Replica casting was carried out to verify the CTOD measurement by 3D-DIC and Equation (1). Figure 5 illustrates two sample replicas at two stages of the test, before and after the onset of ductile tearing. The replicas were cut at different distances from the notch center, and then the cross sections were investigated to measure CTOD and CMOD (Figure 6). These measurements aim to verify the accuracy of DIC based CTOD measurement along the crack front at multiple points. However, due to the inherent limitation of replica these measurements cannot be applied very close to the tip at the surface (i.e., X > 10 mm) where the silicon has not filled the notch sufficiently. Moreover, replica measurements can only be performed in a limited number of sections, unlike DIC which can be performed for every image set taken, and at every pixel. CTOD has been measured based on 90-degree intercept definition at the initial notch tip in both DIC based and replica based techniques. The initial notch tip can be traced on replicas given that 0.5 mm above it the thickness of the saw cut blades has been changed.

Note that in the bottom images which show the replica cross sections at the end of the test (remote strain = 0.61%), considerable ductile tearing can be noted all along the crack front. The grown crack has a shape close to a semi-ellipse, quite similar to the original notch, though the crack growth is greater at the deepest point. This conflicts with earlier observations that the semi-elliptical crack growth tends to form a canoe-shape [5].
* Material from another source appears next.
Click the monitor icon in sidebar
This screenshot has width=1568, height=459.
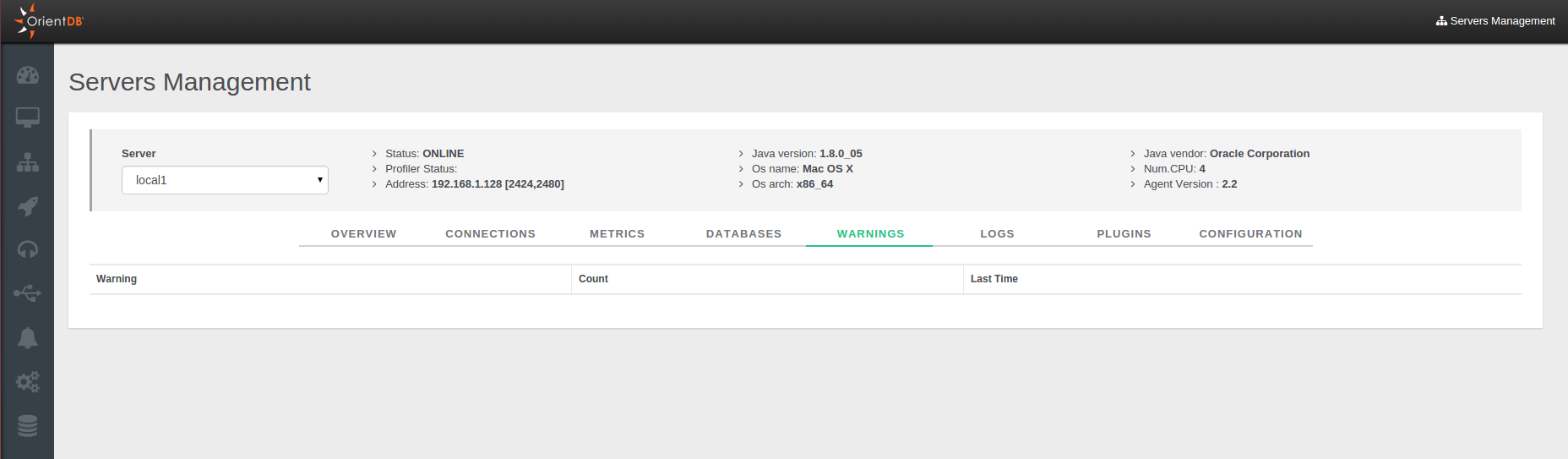27,117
This comparison proves that DIC based CTOD measurement according to Equation (1) reveals accurate measurement of CTOD not only at the center of the crack like other conventional techniques (i.e., double clip gauge method) but also, uniquely, has the advantage of measuring the CTOD along most of the crack front. This is a prominent advantage when it comes to evaluating the crack driving force in configurations where a non-symmetric opening of the crack is expected, for instance in case of multiple adjacent cracks where interaction affects the opening of the cracks [6,7]. Due to the inherent limitation of DIC in measuring the deformation in the elastic region, the present technique can only be applied with acceptable accuracy when the elastic contribution of CTOD can be neglected (notably, this excludes scenarios of brittle fracture).

4. Conclusions

In the present paper a novel method to measure Crack Tip Opening Displacement (CTOD) using stereoscopic Digital Image Correlation (DIC) is proposed. The proposed technique has been applied to a devoted test involving a surface breaking semi-elliptical notch. To verify the technique, silicon replicas were cast inside the notch in periodic intervals during the test to produce a negative of the crack profile, and were measured afterwards. Results showed that, due to the acceptable agreement between the DIC based measurement and the CTOD measured using the cast replica, the proposed technique has a sufficient accuracy to measure CTOD in plastically deforming specimens. However, due to the limited accuracy of DIC to measure small linear-elastic deformations, the DIC based measurement of CTOD may have a lower accuracy at lower levels of load. The result of this study puts forward a novel, contactless approach to measure CTOD along the entire crack front using full-field deformation when the conventional clip gauge techniques are not capable of providing the required data or are practically undesired.